● The task: From the data that follows, copy every line with the string "menu".

• • • • • • •

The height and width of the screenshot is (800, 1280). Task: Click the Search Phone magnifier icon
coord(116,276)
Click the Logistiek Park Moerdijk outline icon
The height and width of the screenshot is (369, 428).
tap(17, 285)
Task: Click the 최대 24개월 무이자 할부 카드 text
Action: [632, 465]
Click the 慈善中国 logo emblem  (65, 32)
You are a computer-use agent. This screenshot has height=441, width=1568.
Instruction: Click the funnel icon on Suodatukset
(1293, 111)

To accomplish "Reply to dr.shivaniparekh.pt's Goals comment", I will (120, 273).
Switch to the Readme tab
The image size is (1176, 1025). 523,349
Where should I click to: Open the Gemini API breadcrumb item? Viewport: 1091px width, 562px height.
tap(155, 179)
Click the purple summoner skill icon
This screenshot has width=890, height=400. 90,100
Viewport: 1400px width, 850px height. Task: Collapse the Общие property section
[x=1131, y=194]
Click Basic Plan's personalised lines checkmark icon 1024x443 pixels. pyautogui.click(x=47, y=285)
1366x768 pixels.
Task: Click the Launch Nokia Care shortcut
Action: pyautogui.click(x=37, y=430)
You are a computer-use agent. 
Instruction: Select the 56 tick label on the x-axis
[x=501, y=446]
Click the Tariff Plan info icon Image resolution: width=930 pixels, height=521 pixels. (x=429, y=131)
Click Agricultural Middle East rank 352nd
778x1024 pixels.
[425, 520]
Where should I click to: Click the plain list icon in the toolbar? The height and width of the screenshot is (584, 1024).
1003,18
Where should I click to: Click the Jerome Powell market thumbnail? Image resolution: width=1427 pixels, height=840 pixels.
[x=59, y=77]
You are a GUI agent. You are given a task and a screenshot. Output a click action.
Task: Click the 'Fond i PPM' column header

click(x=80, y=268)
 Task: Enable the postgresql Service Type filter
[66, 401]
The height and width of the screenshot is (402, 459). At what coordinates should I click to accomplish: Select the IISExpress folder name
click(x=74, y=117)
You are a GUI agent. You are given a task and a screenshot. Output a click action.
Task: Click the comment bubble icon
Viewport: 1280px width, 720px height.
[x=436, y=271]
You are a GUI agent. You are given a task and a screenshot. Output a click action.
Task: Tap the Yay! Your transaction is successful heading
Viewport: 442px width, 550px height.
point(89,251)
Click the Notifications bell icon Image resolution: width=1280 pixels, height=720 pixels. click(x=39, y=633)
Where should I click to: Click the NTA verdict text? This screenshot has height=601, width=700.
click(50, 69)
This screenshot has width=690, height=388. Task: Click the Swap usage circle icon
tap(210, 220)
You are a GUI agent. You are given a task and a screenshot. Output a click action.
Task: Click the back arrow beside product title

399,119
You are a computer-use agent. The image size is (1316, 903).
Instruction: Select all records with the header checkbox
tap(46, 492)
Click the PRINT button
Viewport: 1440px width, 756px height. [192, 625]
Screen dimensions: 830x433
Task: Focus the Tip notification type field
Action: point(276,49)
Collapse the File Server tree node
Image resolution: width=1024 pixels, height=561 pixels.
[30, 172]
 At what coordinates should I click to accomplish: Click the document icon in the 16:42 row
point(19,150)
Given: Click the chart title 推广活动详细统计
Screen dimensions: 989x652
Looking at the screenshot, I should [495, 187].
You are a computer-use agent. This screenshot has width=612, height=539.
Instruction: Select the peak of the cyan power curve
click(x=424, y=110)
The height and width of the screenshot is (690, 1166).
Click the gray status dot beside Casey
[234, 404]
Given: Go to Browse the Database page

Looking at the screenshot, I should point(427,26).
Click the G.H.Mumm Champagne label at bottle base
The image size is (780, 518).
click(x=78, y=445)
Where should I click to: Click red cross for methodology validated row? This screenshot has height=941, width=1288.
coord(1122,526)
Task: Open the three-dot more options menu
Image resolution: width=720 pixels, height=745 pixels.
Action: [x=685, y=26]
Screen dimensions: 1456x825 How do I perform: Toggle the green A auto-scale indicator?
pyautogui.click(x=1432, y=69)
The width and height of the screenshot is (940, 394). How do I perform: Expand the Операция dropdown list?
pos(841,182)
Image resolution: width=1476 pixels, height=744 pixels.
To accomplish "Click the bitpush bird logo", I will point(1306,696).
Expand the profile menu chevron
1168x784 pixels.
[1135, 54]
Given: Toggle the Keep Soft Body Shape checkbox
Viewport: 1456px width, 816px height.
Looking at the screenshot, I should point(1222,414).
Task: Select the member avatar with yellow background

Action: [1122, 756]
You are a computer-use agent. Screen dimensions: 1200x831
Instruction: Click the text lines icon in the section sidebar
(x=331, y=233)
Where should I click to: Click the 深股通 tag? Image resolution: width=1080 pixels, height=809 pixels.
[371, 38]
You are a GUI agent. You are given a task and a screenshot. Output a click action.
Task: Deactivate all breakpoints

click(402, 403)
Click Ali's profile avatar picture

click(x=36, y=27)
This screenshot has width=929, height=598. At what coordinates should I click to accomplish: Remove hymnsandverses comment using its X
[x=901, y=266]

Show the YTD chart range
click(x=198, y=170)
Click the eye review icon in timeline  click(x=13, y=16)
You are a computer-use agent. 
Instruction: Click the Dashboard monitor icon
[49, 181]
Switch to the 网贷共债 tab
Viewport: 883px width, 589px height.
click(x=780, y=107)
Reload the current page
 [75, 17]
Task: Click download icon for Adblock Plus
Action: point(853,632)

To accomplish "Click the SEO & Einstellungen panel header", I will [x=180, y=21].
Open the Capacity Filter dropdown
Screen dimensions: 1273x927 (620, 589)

• • • • • • •

● Answer for the task:
Task: Open the three-dot more options menu
Expand the profile menu chevron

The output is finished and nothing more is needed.